I was confounded with my own words. Sometimes I am ashamed at what comes out of my mouth. I am constantly amazed at the Lord’s process of sanctification. When I finally am at the apex of conquering a particular sin, when I begin to experience the effects of sanctification, almost immediately I am confronted with yet another sin, almost immediately does the process continue. These infinitesimal moments in between these periods of sanctification are my glimpses of heaven, of a time and a place, without sin.

I have heard it said, “The sin we most disdain in others is the sin we most hate within ourselves.”

I find this to be an indelible truth in my life. There is nothing like being confronted with someone who blatantly shares my same sin-struggles and realizing my anger is a result of the hatred of my own sin. Yet the truth that I am confronted with is that all I can control is myself. I know that I am called to look inward rather than outward, to really consider removing the plank in my eye than the splinter in my brothers. I love this verse… and hate it, because apparently my eyes are full of planks.

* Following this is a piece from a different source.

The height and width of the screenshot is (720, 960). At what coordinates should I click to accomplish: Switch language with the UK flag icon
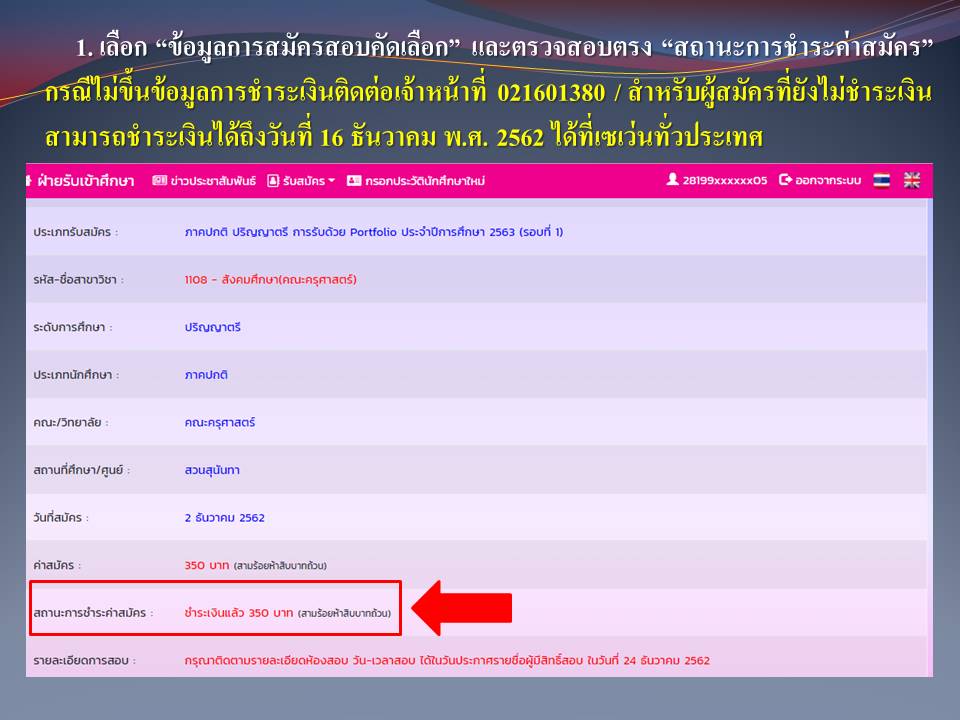point(911,180)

It’s uncomfortable to be confronted with sin, to be told we are wrong, or that the way we see is blurry. We don’t like to be uncomfortable, to sit in a room exploding with moments of awkward tension, or to meet people who are different than us, or to be told yet again that we are broken. Yet for a Christian, the more we sit in the discomfort the more we grow accustomed to it and God most graciously gives us another room a little more uncomfortable than the last. We are constantly in this life of being uncomfortable, constantly sitting in that chair that is poking into our backs or the room too loud or the person spitting as they speak. What I have found is rather than escaping the discomfort or trying to acclimate to the discomfort, we ought to quickly look up.

I feel helpless. Not in the way that is negative, but helpless in the sense that my only possible help could come from up, from above. As I am confronted with my sin the reality of my Savior is made greater and greater. Without Christ I would run to what is comfortable, to what is familiar or to that which brings me sinful pleasure. I’ve often given thought to what I would be like if I did not have Christ. It’s a nightmare in my mind. I literally fear myself without Christ. To what would I turn for comfort? Where would I seek help if I were in trouble? In whom would I place my trust and love and tell the deepest darkest secrets of my heart? How would I find rest in a world that moves so quickly and with such vehement speed as our world? I tremble to think of the places I would turn, to the people I would seek, to the rest in which I would drown, and to the material things of which I would craft my tiny god’s.  I fear my life without Christ, and I am comforted that I have a Savior who promises to never let me go.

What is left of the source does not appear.